ACTIVITY:
Using the string "This" as the key, pull each matching line out of the records below.

DATA RECORDS:
|---|

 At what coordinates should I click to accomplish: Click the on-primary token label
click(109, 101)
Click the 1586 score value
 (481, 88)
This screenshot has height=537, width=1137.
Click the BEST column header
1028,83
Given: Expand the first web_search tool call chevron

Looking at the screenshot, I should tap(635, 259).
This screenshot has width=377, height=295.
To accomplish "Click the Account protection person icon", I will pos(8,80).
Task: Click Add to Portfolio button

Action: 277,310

|---|

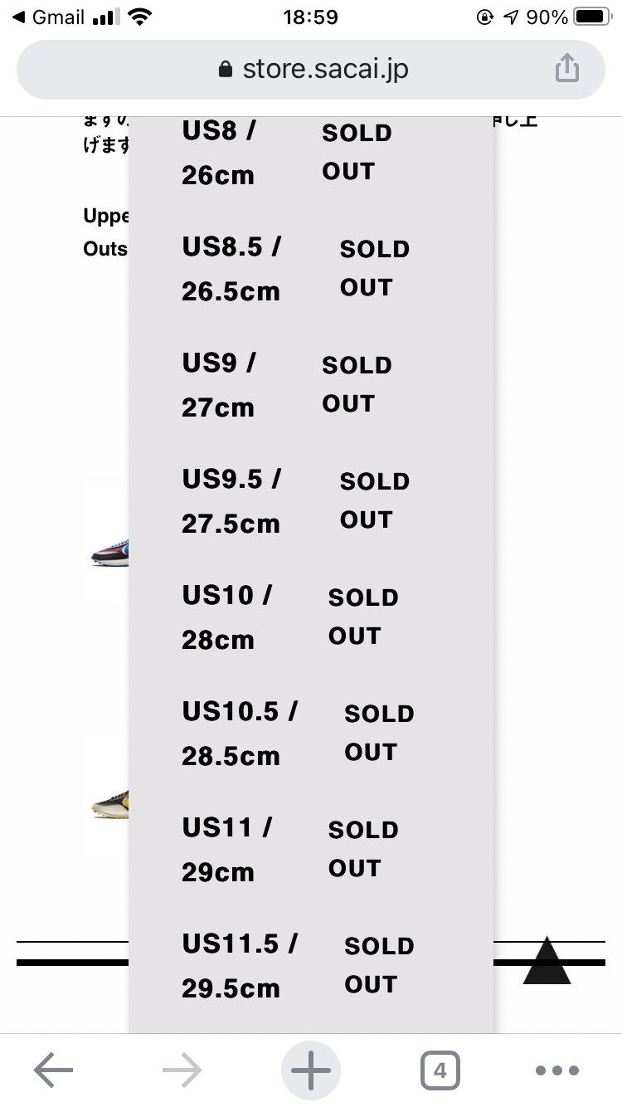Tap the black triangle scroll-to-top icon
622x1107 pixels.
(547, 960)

|---|

TASK RESULT:
This screenshot has height=537, width=1137.
This screenshot has width=377, height=295.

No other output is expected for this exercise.